• **TASK TO COMPLETE**:
Given the entries below, please return each one exactly.
• • • • • • •
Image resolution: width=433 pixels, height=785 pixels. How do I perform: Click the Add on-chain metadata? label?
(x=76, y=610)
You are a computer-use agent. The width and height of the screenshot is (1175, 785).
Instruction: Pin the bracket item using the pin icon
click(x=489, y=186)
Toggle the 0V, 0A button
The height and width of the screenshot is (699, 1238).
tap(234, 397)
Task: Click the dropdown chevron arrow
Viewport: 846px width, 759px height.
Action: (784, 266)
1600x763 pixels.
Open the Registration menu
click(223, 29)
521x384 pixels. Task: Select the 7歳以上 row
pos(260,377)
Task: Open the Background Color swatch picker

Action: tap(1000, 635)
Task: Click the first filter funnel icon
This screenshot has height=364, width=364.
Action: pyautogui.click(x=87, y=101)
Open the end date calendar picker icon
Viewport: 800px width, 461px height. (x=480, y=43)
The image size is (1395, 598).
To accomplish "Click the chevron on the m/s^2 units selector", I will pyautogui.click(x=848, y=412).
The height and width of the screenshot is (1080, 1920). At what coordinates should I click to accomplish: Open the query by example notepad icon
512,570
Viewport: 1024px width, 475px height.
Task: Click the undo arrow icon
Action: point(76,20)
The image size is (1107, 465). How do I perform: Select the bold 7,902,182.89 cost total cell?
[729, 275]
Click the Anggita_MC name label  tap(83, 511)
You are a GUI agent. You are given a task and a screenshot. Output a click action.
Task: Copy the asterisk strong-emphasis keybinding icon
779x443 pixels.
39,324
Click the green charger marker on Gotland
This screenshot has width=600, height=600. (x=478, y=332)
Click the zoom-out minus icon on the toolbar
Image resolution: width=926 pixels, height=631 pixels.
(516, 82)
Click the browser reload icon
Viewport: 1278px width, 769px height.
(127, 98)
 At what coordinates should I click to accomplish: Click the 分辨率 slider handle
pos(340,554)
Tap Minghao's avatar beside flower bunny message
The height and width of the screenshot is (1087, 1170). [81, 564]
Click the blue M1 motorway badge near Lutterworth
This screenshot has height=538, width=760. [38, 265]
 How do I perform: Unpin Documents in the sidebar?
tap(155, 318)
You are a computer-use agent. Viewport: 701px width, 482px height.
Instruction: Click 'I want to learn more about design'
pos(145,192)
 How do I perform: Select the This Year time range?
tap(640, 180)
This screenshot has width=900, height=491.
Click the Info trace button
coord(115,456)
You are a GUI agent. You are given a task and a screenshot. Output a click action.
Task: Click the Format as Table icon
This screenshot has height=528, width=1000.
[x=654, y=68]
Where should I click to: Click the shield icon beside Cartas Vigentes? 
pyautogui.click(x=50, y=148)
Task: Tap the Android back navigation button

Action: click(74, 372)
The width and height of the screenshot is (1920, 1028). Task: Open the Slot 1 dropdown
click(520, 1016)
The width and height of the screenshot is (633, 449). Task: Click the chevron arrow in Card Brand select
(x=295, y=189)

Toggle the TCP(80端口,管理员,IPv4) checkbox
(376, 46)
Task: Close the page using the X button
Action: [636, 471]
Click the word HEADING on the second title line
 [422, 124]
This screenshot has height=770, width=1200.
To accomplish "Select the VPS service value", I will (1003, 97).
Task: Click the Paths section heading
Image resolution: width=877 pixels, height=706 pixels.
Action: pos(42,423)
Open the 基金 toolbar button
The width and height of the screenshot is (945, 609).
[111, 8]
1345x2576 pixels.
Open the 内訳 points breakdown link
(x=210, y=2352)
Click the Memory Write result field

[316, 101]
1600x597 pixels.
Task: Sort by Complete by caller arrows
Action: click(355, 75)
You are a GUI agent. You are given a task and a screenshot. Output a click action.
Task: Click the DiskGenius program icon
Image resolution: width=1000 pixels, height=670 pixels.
• • • • • • •
• **TASK OUTPUT**:
Image resolution: width=433 pixels, height=785 pixels. How do I perform: Click the Add on-chain metadata? label?
(x=76, y=610)
You are a computer-use agent. The width and height of the screenshot is (1175, 785).
Instruction: Pin the bracket item using the pin icon
click(x=489, y=186)
Toggle the 0V, 0A button
The height and width of the screenshot is (699, 1238).
tap(234, 397)
Task: Click the dropdown chevron arrow
Viewport: 846px width, 759px height.
Action: (784, 266)
1600x763 pixels.
Open the Registration menu
click(223, 29)
521x384 pixels. Task: Select the 7歳以上 row
pos(260,377)
Task: Open the Background Color swatch picker

Action: tap(1000, 635)
Task: Click the first filter funnel icon
This screenshot has height=364, width=364.
Action: pyautogui.click(x=87, y=101)
Open the end date calendar picker icon
Viewport: 800px width, 461px height. (x=480, y=43)
The image size is (1395, 598).
To accomplish "Click the chevron on the m/s^2 units selector", I will pyautogui.click(x=848, y=412).
The height and width of the screenshot is (1080, 1920). At what coordinates should I click to accomplish: Open the query by example notepad icon
512,570
Viewport: 1024px width, 475px height.
Task: Click the undo arrow icon
Action: point(76,20)
The image size is (1107, 465). How do I perform: Select the bold 7,902,182.89 cost total cell?
[729, 275]
Click the Anggita_MC name label  tap(83, 511)
You are a GUI agent. You are given a task and a screenshot. Output a click action.
Task: Copy the asterisk strong-emphasis keybinding icon
779x443 pixels.
39,324
Click the green charger marker on Gotland
This screenshot has width=600, height=600. (x=478, y=332)
Click the zoom-out minus icon on the toolbar
Image resolution: width=926 pixels, height=631 pixels.
(516, 82)
Click the browser reload icon
Viewport: 1278px width, 769px height.
(127, 98)
 At what coordinates should I click to accomplish: Click the 分辨率 slider handle
pos(340,554)
Tap Minghao's avatar beside flower bunny message
The height and width of the screenshot is (1087, 1170). [81, 564]
Click the blue M1 motorway badge near Lutterworth
This screenshot has height=538, width=760. [38, 265]
 How do I perform: Unpin Documents in the sidebar?
tap(155, 318)
You are a computer-use agent. Viewport: 701px width, 482px height.
Instruction: Click 'I want to learn more about design'
pos(145,192)
 How do I perform: Select the This Year time range?
tap(640, 180)
This screenshot has width=900, height=491.
Click the Info trace button
coord(115,456)
You are a GUI agent. You are given a task and a screenshot. Output a click action.
Task: Click the Format as Table icon
This screenshot has height=528, width=1000.
[x=654, y=68]
Where should I click to: Click the shield icon beside Cartas Vigentes? 
pyautogui.click(x=50, y=148)
Task: Tap the Android back navigation button

Action: click(74, 372)
The width and height of the screenshot is (1920, 1028). Task: Open the Slot 1 dropdown
click(520, 1016)
The width and height of the screenshot is (633, 449). Task: Click the chevron arrow in Card Brand select
(x=295, y=189)

Toggle the TCP(80端口,管理员,IPv4) checkbox
(376, 46)
Task: Close the page using the X button
Action: [636, 471]
Click the word HEADING on the second title line
 [422, 124]
This screenshot has height=770, width=1200.
To accomplish "Select the VPS service value", I will (1003, 97).
Task: Click the Paths section heading
Image resolution: width=877 pixels, height=706 pixels.
Action: pos(42,423)
Open the 基金 toolbar button
The width and height of the screenshot is (945, 609).
[111, 8]
1345x2576 pixels.
Open the 内訳 points breakdown link
(x=210, y=2352)
Click the Memory Write result field

[316, 101]
1600x597 pixels.
Task: Sort by Complete by caller arrows
Action: click(355, 75)
You are a GUI agent. You are given a task and a screenshot. Output a click action.
Task: Click the DiskGenius program icon
Image resolution: width=1000 pixels, height=670 pixels.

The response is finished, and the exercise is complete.